Why agents matter to the money side

Malik Ahmed Khan, senior analyst at Morningstar, said agents that conduct transactions could be a “major value driver” for companies like Google and Meta. That makes sense. If an assistant can complete commerce, it creates a new path from intent to purchase with fewer clicks in between.

Meta and Google join the AI agent race

Arun Chandrasekaran, Gartner analyst, told CNBC that Big Tech sees agents as a way to increase subscriptions and keep users inside their platforms. His point is simple: an agent that remembers context and keeps learning becomes harder to replace than a chatbot that only gives one-off answers.

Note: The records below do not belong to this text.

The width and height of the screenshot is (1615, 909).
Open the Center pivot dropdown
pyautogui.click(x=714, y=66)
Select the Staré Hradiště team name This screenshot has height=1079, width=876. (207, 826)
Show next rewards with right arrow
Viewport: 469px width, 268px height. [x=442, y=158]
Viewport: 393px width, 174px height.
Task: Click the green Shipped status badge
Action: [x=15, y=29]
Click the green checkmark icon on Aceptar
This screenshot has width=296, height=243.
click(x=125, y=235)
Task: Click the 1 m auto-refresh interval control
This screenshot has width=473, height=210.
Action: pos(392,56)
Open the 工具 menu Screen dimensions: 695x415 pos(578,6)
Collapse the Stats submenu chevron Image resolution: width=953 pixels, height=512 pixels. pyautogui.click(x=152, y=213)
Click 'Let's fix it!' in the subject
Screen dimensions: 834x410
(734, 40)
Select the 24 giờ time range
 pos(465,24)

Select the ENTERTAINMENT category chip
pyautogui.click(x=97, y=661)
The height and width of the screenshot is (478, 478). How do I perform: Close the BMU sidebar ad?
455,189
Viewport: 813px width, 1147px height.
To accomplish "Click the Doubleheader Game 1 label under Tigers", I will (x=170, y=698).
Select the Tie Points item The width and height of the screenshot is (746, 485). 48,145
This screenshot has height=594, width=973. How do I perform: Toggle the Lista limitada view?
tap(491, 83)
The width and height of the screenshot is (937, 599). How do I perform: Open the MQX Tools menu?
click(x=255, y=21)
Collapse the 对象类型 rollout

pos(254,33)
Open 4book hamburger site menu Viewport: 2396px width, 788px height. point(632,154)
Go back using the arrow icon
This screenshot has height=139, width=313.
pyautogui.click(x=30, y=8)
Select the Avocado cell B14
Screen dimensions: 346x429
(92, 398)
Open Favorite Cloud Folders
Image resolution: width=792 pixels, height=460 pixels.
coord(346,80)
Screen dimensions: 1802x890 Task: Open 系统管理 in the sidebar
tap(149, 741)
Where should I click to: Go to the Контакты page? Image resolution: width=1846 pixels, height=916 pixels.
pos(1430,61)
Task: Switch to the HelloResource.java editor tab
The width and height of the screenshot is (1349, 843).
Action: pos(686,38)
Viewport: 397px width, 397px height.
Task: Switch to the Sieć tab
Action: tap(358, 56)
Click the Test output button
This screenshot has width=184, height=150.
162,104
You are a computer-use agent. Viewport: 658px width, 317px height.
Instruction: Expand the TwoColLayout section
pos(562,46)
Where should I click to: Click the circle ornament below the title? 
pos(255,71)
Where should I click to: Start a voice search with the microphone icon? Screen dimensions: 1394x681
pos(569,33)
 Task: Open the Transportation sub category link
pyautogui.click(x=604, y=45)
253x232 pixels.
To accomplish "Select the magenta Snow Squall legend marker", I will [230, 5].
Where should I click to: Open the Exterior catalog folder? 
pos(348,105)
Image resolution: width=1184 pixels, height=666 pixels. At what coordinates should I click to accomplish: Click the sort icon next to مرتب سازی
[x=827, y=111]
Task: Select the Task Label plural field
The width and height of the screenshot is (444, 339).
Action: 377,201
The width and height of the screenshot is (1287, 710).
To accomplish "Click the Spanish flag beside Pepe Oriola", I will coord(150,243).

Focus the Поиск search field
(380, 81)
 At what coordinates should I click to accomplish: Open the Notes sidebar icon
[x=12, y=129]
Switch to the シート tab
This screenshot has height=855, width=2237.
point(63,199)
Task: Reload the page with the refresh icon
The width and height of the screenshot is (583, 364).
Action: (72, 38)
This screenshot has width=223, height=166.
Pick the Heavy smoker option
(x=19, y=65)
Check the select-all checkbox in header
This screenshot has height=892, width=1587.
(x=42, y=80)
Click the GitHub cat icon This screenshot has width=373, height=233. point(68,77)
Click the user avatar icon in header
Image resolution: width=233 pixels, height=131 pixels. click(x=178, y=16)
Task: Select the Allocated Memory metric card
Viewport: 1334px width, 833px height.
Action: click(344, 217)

There is a reason this is drawing so much attention from investors and product teams. Agents are not just a nicer interface. They can become a distribution channel, a sales surface, and a productivity layer at the same time.

  • Morningstar sees transaction-capable agents as a major value driver.
  • Gartner says agents increase engagement and lock-in.
  • Forrester says agentic development is a 2026 roadmap theme.

The trust problem is still wide open

The hard part is that agents can do the wrong thing, not just say the wrong thing. CNBC noted a February case in which a Meta employee posted about OpenClaw deleting a large amount of emails on its own. That is the kind of failure that makes enterprise buyers pause.

Patience put it plainly: “The shift from AI systems that say the wrong thing to AI systems that do the wrong thing is a qualitatively different risk management challenge.” Most companies are not set up to handle that at scale, especially when the agent touches email, payments, or internal systems.

This is where the race gets messy. The product demos are easy. The real work is permissions, audit trails, sandboxing, and user trust. Without those, an agent is just a fast way to automate mistakes.

  • OpenClaw was linked to an email-deletion incident in February.
  • Security and governance remain unresolved.
  • Enterprise buyers will want strict controls before broad rollout.

The next phase is about control, not hype

Craig Le Clair, principal analyst at Forrester, said agentic development is “the theme of their 2026 roadmaps” and “represents a pivot from search to action.” That is the clearest way to frame what is happening. The competition is moving away from who can answer fastest and toward who can complete the most useful task.

Arjun Bhatia, co-head of tech equity research at William Blair, said the “agentic wars are well under way.” He is probably right. The next winners will be the companies that make agents useful enough to trust and integrated enough to keep users from leaving.

My read: the first big agents that break out will not be the most conversational ones. They will be the ones that quietly save time, reduce clicks, and avoid embarrassing mistakes. If Meta and Google can ship that without scaring users, the category will move from demo territory into daily habit fast.

For now, the real question is simple: who builds an agent people will let handle real tasks without watching every move?